A Review on Bioactive Porous Metallic Biomaterials
- Corresponding Author:
- Kun Mediaswanti
IRIS, Faculty of Engineering and Industrial Sciences
Swinburne University of Technology
PO Box 218, Hawthorn, Vic. 3122, Australia
Received date June 06, 2013; Accepted date July 04, 2013; Published date July 14, 2013
Citation: Mediaswanti K, Wen C, Ivanova EP, Berndt CC, Malherbe F, et al. (2013) A Review on Bioactive Porous Metallic Biomaterials . J Biomim Biomater Tissue Eng 18:104. doi:10.4172/1662-100X.1000104
Copyright: © 2013 Mediaswanti K, et al. This is an open-access article distributed under the terms of the Creative Commons Attribution License, which permits unrestricted use, distribution, and reproduction in any medium, provided the original author and source are credited.

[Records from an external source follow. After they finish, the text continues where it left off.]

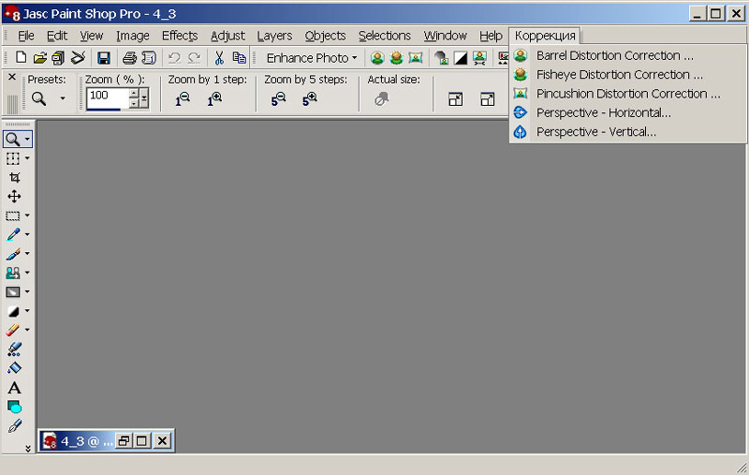749x475 pixels.
Task: Create new image with blank page icon
Action: (x=22, y=58)

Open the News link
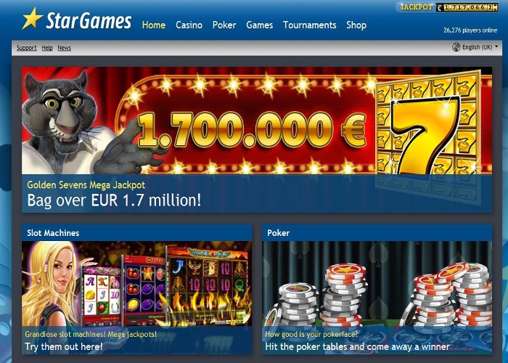coord(64,48)
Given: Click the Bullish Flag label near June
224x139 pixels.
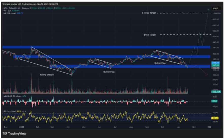Looking at the screenshot, I should coord(109,72).
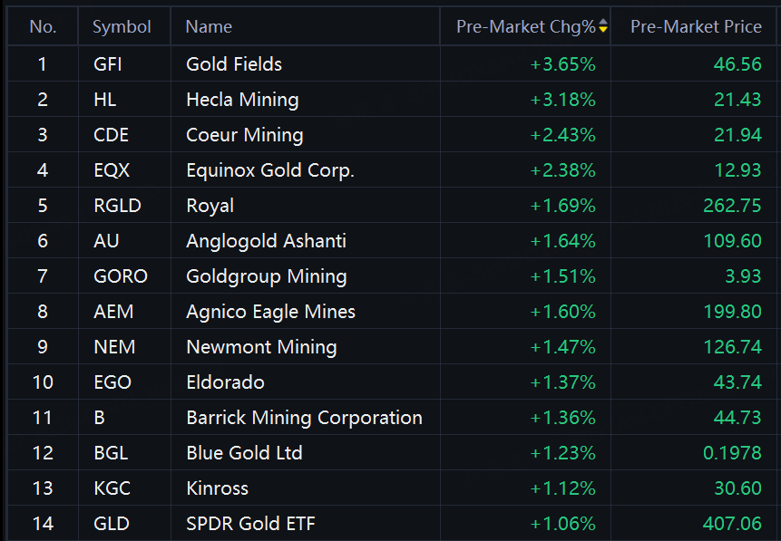Open SPDR Gold ETF entry
Viewport: 781px width, 541px height.
(x=250, y=524)
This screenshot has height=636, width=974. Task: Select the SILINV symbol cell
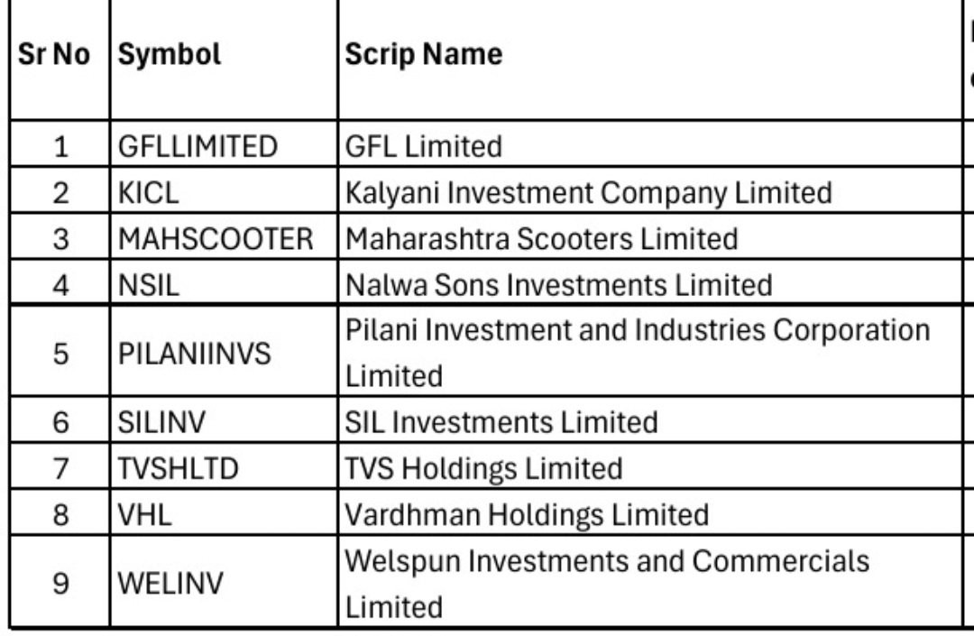(224, 419)
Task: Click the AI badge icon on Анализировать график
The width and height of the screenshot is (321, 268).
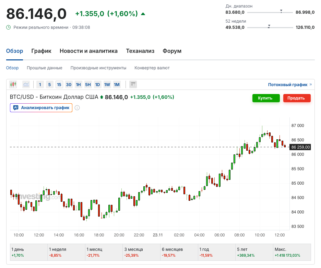Action: click(15, 108)
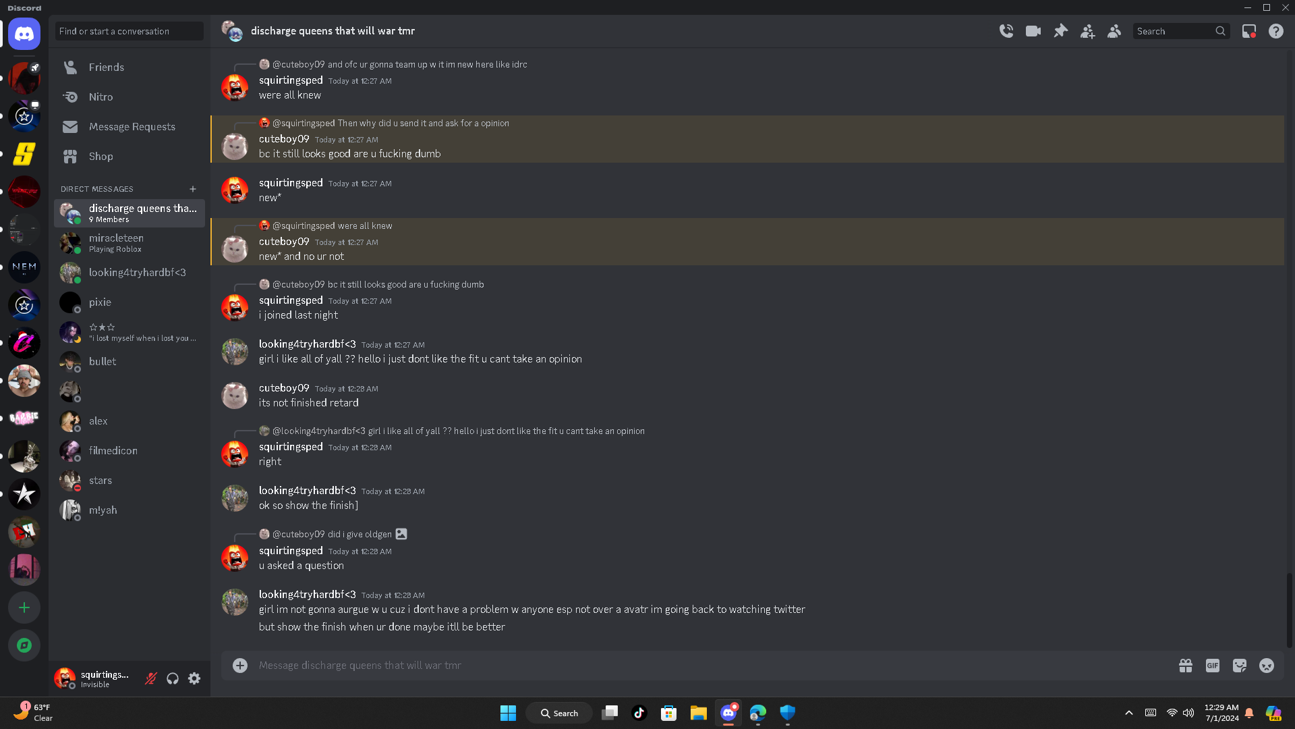The image size is (1295, 729).
Task: Open the Discord inbox icon
Action: click(1249, 31)
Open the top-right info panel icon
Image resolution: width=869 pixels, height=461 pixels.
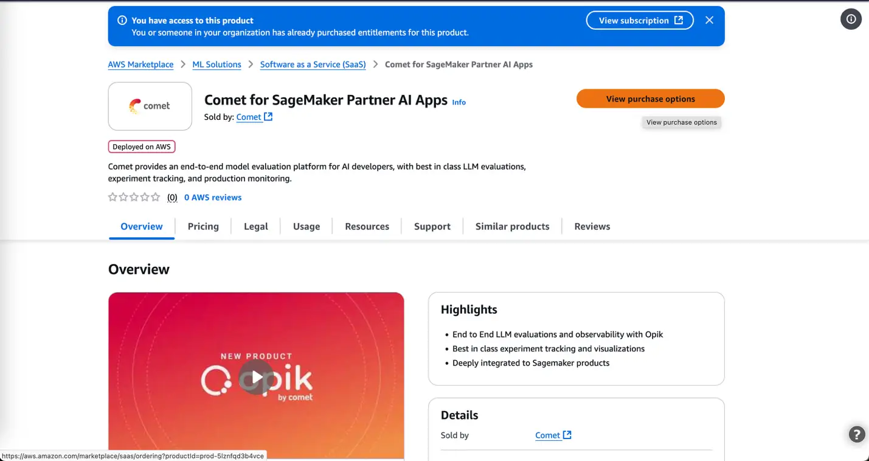pos(851,19)
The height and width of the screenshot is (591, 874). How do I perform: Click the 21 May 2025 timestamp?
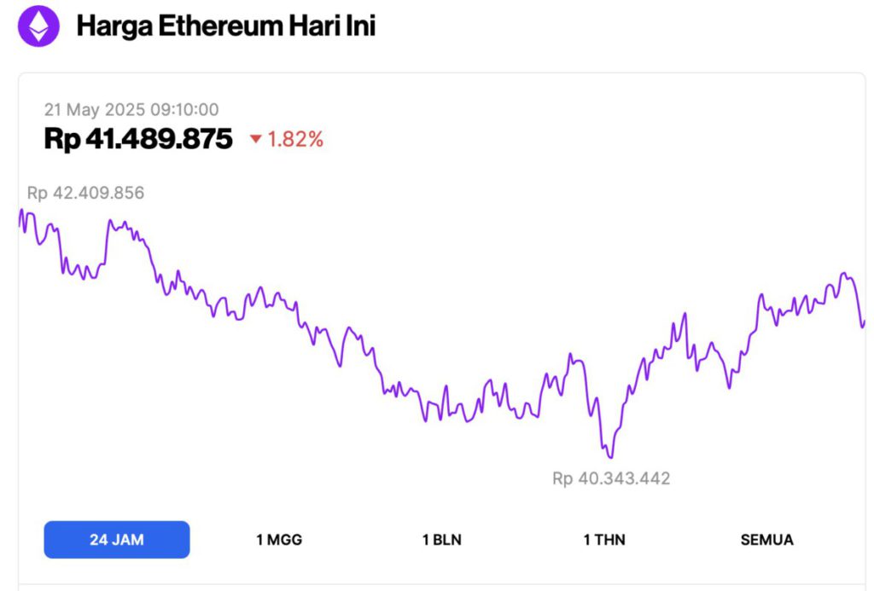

Porous metallic biomaterials have been extensively studied for many bone tissue engineering applications because porous structures provided space for bone in-growth and vascularisation. Improvement on mechanical properties also leads to the increased popularity of porous materials for bone substitute applications, especially for load-bearing implants. However, they usually lack sufficient osseointegration for implant longevity. In addition, their biocompatibility is also an important concern in these applications due to adverse reactions of metallic ions with the surrounding tissues after these metallic ions are released from the implant surfaces. One consideration to accelerate the healing process is surface treatment, including application of bioactive coatings, e.g. hydroxyapatite and biomimetic creation of surface. Surface treatments on biomaterials will determine surface chemistry and topography, whereas these surface characteristics influence osseointegration process.

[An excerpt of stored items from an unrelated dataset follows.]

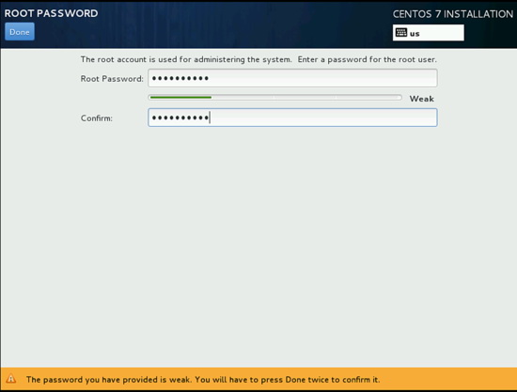Click the Confirm label
Viewport: 517px width, 392px height.
96,118
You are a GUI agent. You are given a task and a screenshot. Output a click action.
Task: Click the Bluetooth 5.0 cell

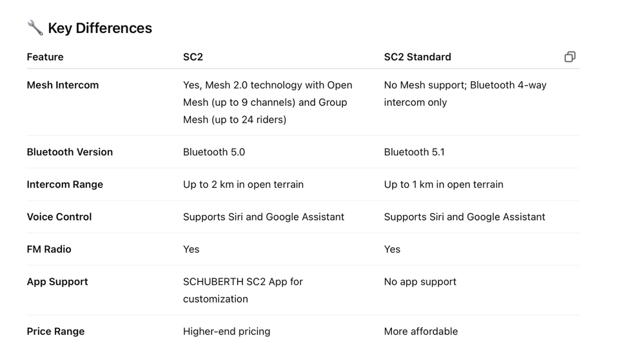tap(214, 152)
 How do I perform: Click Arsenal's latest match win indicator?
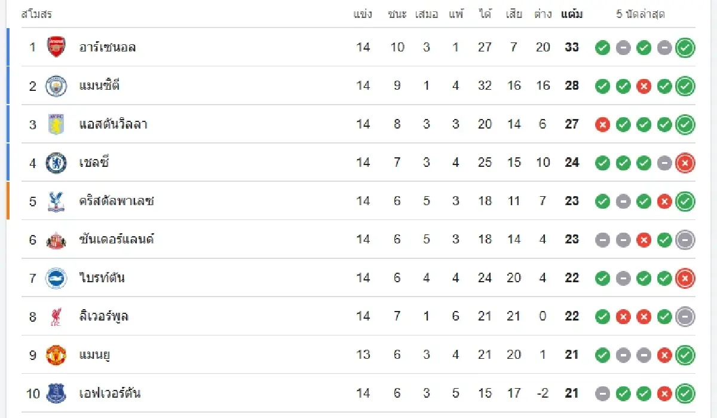coord(685,48)
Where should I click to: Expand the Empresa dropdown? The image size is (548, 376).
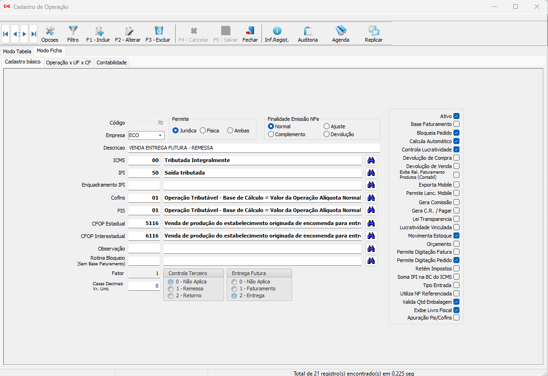(160, 135)
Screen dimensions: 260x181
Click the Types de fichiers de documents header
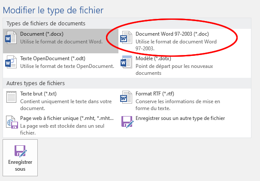46,24
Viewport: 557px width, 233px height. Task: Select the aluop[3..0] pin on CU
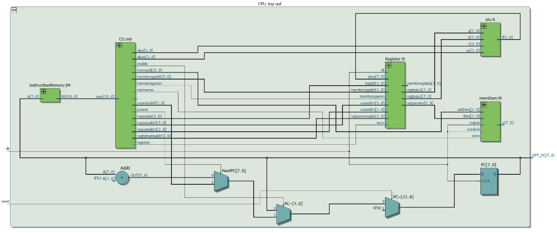click(x=146, y=57)
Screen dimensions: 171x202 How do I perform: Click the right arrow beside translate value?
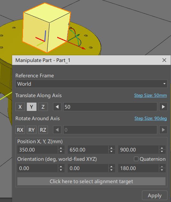point(163,107)
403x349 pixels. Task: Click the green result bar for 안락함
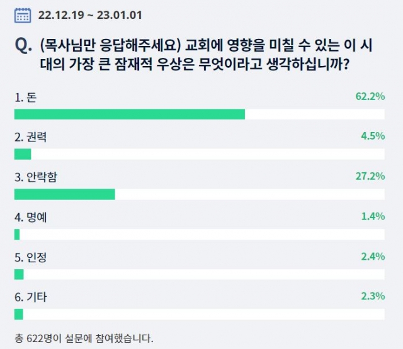point(64,194)
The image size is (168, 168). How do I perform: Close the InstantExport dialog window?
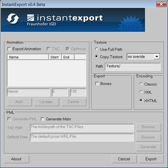tap(161, 4)
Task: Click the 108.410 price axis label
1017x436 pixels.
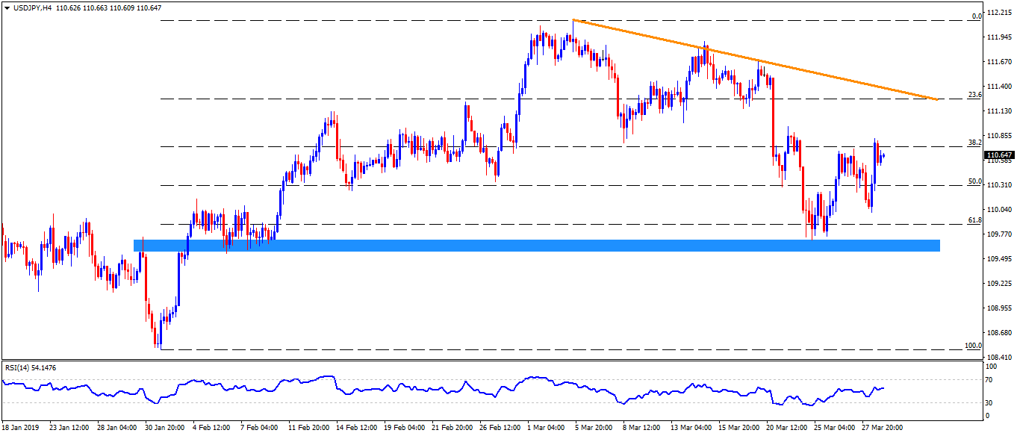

To respond on the challenges of producing biocompatible and mechanical compatible biomaterials and lack of review studies on surface modifications on porous structures, a comprehensive literature review on surface modifications of various porous metallic materials is presented. This review covers various methods of surface treatment such as biomimetic, electrodeposition, alkali heat treatment, anodization and their effects on mechanical and structural properties which then provided insights into bone implants improvement studies. Biological responses (in vitro and In vivo) of porous material after surface treatment are thoroughly discussed.